Introduction: Argininosuccinic aciduria (ASA) is an autosomal recessive disorder caused by variants in ASL gene on chromosome 7. Maternal UPD chromosome 7 (UPD(7)mat) causes Silver-Russell syndrome (SRS). Here, we report a patient who had ASA and SRS due to UPD(7)mat.
Case: The patient was a boy who had hyperammonemia at the age of ten days. High plasma citrulline and argininosuccinate led to a clinical diagnosis of ASA. In addition to neuropsychomotor developmental delay, he also had severe feeding difficulty and growth retardation, which cannot be explained solely by ASA. He met all six criteria to diagnose SRS as per the Netchine-Harbison scoring system. Sequencing analysis revealed that the patient was homozygous for the c.1149-9G＞A variant of ASL. The mother was heterozygous for this variant whereas the father was homozygous for the wild-type allele. Sequencing analysis using cDNA derived from the patient’s lymphoblastoid cell line showed an ASL mRNA splicing alteration affecting active sites of the enzyme.
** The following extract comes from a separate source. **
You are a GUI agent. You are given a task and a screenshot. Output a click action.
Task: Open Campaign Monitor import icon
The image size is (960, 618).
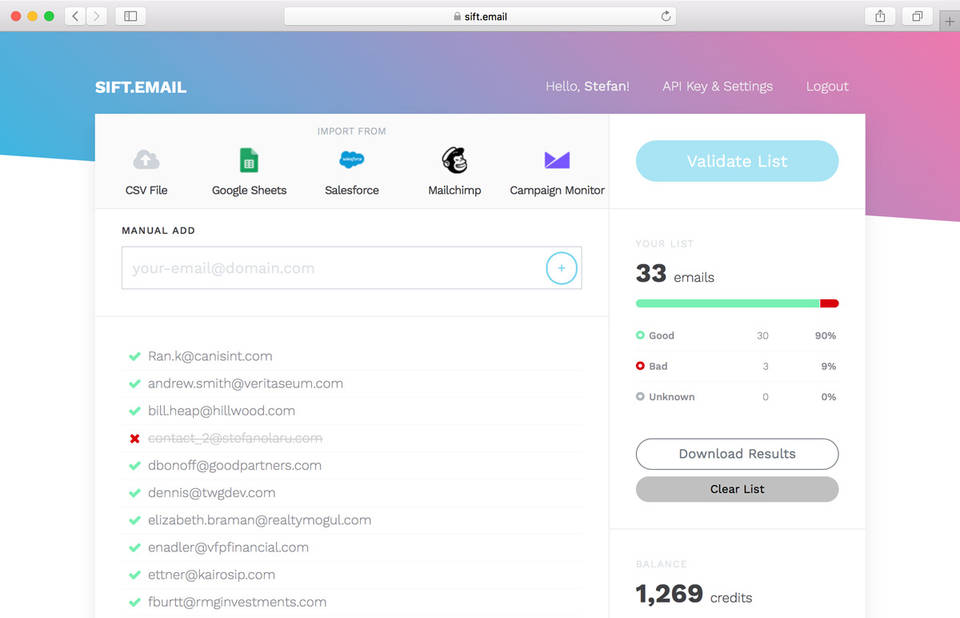[557, 160]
Microsatellite analysis and microarray-based SNP genotyping revealed UPD(7)mat and loss of heterozygosity in a region containing ASL in the patient.
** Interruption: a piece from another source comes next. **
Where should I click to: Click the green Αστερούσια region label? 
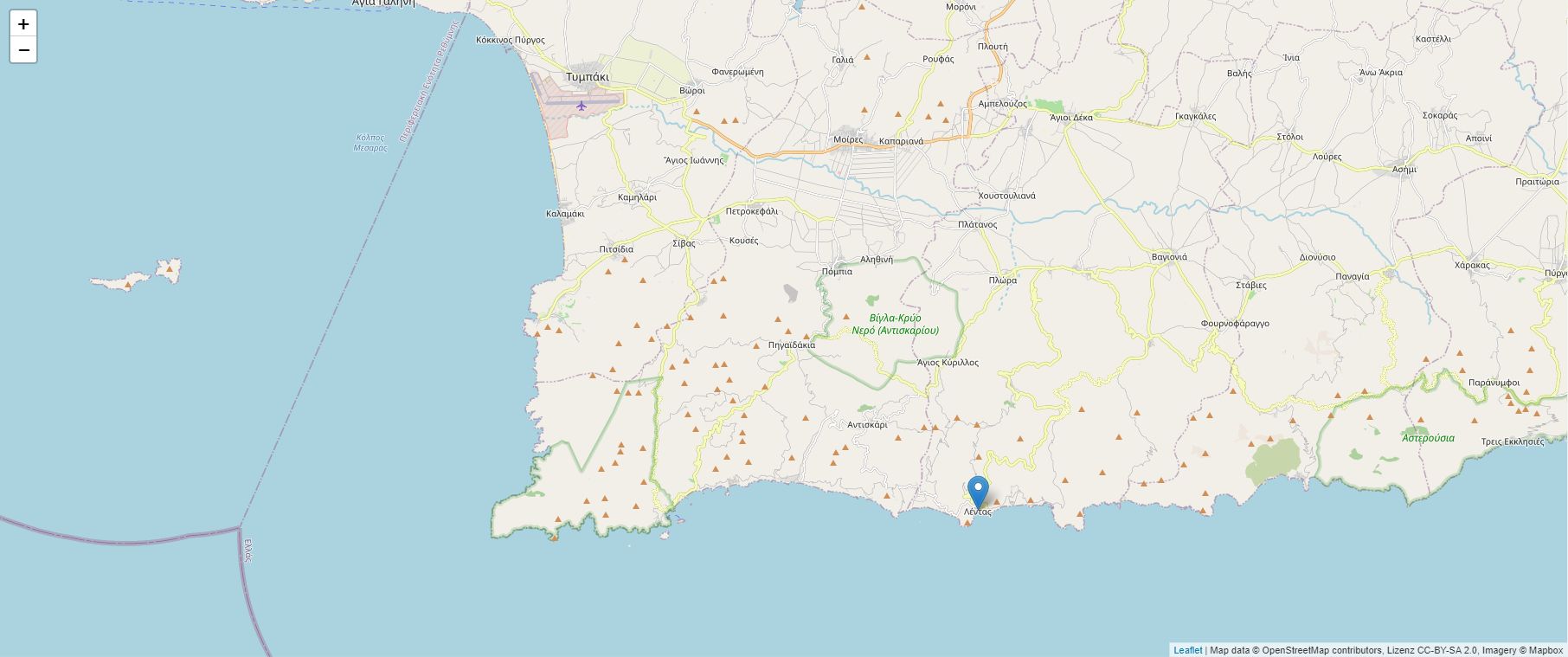(x=1428, y=438)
Discussion: ASA of the present case was caused by the ASL variant unmasked by isodisomy of a region containing ASL. His severe feeding difficulty and growth retardation probably resulted from SRS associated with UPD(7)mat. It is possible that feeding difficulty due to SRS causes catabolism and thereby exacerbates the neurotoxicity of ASA. The possible coexistence of SRS should be considered during the management of ASA.